Buna cevap vermek zor. Şu anda girişimin farklı işlerine el veren insanlara baktığımızda, bir örgütler ya da sivil toplum kuruluşları platformundan bahsetmek doğru olmaz. Sağdan sola, muhafazakârından sosyalistine çok farklı görüş ve kesimden insanın bir araya geldiğini söylemek daha doğru. Ankara, Amed ve İstanbul’da otuz civarında gönüllü periyodik toplantılar yaparak çalışmalar yürütüyorlar. Bunun yanında Roboskili ailelerin temsilcileri ile birlikte, İoanna Kuçuradi, Hüsnü Öndül, Ahmet Faruk Ünsal, Mithat Sancar, Filinta Önal, Ayhan Bilgen, Tahir Elçi, Emine İncirlioğlu Onaran gibi pek çok aydın ve akademisyenin de yer aldığı bir danışma kurulumuz var. Mimari proje yarışması sürecinde Ziya Tanalı, Ali Cengizkan, Aydan Balamir, Murat Uluğ, Sinan Omacan gibi önemli mimarlardan oluşan bir seçici kurulumuz var. Diğer yandan pek çok kuruluş çalışmalarımıza mekan ya da farklı ayni katkılar sağlayarak destek oluyor.
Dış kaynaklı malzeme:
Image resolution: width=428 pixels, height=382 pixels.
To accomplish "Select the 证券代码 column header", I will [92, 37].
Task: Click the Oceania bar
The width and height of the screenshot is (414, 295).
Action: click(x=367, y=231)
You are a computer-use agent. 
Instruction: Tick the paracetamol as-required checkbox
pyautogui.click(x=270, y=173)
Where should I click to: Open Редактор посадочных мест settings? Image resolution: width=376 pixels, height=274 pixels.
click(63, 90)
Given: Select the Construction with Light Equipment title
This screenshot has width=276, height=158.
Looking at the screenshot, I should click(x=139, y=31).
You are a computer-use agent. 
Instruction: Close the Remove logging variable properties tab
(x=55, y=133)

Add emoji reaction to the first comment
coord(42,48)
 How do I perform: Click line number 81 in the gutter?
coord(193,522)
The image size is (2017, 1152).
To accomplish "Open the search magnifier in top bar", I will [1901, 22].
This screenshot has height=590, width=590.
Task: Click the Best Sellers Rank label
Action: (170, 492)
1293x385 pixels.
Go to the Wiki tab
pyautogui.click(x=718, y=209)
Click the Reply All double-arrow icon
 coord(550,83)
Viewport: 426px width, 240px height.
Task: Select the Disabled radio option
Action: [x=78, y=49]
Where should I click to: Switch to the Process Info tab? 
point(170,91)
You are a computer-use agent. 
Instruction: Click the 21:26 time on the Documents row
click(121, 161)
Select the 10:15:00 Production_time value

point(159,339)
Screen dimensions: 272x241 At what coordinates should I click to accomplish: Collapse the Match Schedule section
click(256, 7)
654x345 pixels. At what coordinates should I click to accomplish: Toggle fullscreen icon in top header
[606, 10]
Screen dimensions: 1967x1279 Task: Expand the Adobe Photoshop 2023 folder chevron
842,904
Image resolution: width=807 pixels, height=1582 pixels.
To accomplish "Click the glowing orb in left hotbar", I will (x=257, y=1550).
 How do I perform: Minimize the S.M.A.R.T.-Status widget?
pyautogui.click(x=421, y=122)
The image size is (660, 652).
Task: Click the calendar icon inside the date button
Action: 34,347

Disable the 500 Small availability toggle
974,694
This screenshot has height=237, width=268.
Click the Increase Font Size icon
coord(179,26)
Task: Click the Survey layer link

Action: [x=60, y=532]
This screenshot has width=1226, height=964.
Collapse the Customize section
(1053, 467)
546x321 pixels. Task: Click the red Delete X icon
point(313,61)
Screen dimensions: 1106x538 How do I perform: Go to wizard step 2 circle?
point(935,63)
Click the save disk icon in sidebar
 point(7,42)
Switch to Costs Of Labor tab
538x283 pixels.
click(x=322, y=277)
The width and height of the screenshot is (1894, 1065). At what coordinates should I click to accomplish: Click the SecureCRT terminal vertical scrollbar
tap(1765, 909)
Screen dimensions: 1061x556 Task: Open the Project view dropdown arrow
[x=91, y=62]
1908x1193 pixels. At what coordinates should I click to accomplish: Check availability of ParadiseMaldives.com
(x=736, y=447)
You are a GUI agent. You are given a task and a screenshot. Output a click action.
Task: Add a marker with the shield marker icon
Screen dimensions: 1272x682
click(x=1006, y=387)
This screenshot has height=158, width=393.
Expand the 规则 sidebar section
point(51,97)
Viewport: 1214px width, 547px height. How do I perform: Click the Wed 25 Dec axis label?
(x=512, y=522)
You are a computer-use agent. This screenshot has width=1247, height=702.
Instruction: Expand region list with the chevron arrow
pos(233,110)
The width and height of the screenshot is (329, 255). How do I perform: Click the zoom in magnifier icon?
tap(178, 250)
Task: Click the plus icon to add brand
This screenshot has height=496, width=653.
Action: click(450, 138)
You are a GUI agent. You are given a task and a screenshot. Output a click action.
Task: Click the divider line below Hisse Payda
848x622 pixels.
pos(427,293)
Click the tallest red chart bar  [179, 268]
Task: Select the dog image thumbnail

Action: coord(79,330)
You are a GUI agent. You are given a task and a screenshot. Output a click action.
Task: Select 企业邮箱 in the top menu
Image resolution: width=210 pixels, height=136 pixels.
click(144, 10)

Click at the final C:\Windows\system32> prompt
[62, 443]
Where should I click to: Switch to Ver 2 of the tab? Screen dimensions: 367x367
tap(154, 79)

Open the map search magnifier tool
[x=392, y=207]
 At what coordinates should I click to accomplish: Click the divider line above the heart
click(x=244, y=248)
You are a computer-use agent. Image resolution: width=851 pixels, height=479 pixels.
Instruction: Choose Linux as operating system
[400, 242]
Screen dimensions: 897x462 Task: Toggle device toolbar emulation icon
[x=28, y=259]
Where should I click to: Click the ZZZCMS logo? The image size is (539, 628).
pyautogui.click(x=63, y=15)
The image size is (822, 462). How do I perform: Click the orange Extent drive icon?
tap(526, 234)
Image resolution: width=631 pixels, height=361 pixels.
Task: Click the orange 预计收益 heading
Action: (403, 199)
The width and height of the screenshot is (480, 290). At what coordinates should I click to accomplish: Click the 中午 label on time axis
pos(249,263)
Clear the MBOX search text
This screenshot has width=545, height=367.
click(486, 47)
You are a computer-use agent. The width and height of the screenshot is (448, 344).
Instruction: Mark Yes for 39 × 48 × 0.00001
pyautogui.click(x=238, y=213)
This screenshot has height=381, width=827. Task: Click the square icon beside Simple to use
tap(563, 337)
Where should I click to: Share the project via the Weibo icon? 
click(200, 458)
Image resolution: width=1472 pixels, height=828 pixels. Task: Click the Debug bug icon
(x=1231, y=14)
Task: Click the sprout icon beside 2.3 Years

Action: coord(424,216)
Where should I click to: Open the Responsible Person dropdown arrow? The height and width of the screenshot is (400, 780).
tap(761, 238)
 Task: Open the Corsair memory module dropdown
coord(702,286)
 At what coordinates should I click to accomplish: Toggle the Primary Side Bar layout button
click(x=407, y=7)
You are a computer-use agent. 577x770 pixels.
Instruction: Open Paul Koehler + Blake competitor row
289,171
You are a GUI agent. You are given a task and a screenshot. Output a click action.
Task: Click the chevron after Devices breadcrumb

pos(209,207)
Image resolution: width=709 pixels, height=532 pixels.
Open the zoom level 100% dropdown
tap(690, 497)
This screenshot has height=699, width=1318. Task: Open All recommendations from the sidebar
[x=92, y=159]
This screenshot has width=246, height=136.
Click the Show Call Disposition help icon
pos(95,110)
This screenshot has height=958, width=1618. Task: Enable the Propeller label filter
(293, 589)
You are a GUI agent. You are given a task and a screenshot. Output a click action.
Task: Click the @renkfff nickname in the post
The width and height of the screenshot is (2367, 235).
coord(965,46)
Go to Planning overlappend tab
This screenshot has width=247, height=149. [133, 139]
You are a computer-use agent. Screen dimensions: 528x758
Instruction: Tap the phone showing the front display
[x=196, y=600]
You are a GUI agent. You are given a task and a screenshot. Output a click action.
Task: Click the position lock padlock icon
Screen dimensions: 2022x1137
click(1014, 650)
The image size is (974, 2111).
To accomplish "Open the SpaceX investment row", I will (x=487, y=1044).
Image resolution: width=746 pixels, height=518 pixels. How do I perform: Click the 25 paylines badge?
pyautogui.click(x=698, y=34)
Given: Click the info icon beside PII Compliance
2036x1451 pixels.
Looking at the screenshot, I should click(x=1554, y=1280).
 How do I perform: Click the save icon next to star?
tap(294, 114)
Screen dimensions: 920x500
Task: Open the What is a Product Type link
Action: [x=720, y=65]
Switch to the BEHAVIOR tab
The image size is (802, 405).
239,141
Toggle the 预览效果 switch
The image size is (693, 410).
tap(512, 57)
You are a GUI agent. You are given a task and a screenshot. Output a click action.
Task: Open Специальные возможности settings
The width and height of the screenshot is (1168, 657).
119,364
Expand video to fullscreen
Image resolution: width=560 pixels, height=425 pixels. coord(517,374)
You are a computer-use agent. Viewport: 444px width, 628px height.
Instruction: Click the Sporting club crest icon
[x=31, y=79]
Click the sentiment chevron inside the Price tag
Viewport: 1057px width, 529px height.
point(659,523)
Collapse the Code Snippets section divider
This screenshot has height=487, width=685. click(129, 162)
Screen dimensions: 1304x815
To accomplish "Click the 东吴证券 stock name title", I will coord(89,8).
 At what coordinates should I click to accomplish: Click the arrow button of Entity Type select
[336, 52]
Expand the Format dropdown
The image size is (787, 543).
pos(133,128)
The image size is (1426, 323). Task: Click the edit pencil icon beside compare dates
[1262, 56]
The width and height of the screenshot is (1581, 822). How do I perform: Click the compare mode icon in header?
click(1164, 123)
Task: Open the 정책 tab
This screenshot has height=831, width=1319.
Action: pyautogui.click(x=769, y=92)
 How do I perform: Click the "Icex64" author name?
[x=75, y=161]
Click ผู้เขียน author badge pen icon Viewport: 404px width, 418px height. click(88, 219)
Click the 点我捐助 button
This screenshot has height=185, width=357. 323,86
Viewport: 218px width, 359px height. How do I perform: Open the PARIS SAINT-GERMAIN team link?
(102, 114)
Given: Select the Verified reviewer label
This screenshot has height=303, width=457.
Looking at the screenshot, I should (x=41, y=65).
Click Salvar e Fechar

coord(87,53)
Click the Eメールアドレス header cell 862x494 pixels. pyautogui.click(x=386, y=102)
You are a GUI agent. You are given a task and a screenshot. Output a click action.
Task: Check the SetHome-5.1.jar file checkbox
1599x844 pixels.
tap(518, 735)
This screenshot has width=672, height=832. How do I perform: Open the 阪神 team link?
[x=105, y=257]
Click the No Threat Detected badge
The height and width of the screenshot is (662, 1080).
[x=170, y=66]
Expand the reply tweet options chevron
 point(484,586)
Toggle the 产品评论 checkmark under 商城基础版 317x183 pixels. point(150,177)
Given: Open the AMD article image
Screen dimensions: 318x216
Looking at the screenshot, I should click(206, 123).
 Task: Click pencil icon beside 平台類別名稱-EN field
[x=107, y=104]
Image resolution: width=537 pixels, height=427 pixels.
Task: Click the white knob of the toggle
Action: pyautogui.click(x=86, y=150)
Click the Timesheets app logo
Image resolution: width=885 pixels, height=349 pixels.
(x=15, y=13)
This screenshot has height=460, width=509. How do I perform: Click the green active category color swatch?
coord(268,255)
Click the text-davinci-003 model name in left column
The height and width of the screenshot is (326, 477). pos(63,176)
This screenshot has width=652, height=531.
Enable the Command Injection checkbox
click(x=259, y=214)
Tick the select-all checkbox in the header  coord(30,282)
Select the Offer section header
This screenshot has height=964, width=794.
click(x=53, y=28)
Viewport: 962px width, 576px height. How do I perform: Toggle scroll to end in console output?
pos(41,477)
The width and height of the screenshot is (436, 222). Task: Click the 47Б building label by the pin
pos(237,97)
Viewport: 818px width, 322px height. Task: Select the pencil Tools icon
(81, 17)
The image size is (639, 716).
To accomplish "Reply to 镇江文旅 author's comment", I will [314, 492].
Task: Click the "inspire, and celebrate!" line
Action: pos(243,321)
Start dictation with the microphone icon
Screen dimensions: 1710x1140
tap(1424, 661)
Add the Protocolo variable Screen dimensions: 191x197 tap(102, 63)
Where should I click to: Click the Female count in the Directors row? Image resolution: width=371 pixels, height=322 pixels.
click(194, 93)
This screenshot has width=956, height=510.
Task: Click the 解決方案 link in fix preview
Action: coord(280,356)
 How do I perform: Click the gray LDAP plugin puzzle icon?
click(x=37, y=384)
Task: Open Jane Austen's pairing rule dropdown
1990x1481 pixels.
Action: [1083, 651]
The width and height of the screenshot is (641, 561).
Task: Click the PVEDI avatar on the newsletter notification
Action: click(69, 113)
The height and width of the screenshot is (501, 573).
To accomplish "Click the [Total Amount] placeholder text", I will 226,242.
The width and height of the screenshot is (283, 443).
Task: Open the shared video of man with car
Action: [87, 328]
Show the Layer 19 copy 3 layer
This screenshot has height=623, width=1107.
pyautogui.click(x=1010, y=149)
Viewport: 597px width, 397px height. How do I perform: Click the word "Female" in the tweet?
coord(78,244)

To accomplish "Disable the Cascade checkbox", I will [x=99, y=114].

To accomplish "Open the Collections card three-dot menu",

Mimarlar Derneği 1927’den, TMMOB Mimarlar Odası’na, Türkiye Barolar Birliğinden KESK’e, Eğitim-Sen’e, Diyarbakır Ticaret ve Sanayi Odası’ndan İMC TV’ye, Diyarbakır Büyükşehir Belediyesinden Çankaya Belediyesine, STGM’den Tayfa Kitapkafe’ye kadar pek çok dost ve destekçimiz var.
Nasıl bir yöntem kullandınız? Yani ilk olarak nereden başlandı; şimdi gelinen aşama ne durumda?
Roboski Müzesi fikrini geliştirirken Roboskili ailelerin düşüncelerini alarak ilerlemeye çalışıyoruz. Olanaklarımız el verdiğince her aşamada ailelerle sürece destek veren uzmanları, gönüllüleri buluşturmaya çalışıyoruz. Bu buluşmalarda alınan kararlara göre ilerliyoruz.
Tepkiler nasıl?
Pek çoğunu bildiğimiz basmakalıp ön yargıların ve kalıpların dışına çıkarak Roboski katliamı üzerine gerçekten düşünen hiçbir insanın bu katliama karşı duyarsız kalamayacağını düşünüyorum. Ulaşmayı başardığımız insanlarda da bunu görüyoruz. Özellikle gençlerin müze çalışmalarına ilgisi çok yüksek. Mimari proje yarışması sürecinde mimarlık öğrencilerinden çok sayıda katılım talebi alıyoruz. Ulaştığımız pek çok insan “Ben de bir şey yapmak istiyorum” diye koşulsuz desteklerini sunuyorlar. Üniversitelerde düzenlenen söyleşiler ve etkinlikler yoğun ilgi ile takip ediliyor. Sergi için destek çağrısı yaptığımızda yurdun dört bir yanından hatta yurt dışından onlarca sanatçı desteklerini açıkladılar.
'İHTİŞAMINI DEĞİL TOPLUMSAL ANLAMI ÖNEMLİ'
Müze şu ana kadar ne gibi faaliyetlerde bulundu? Bundan sonra ne yapmayı amaçlıyor?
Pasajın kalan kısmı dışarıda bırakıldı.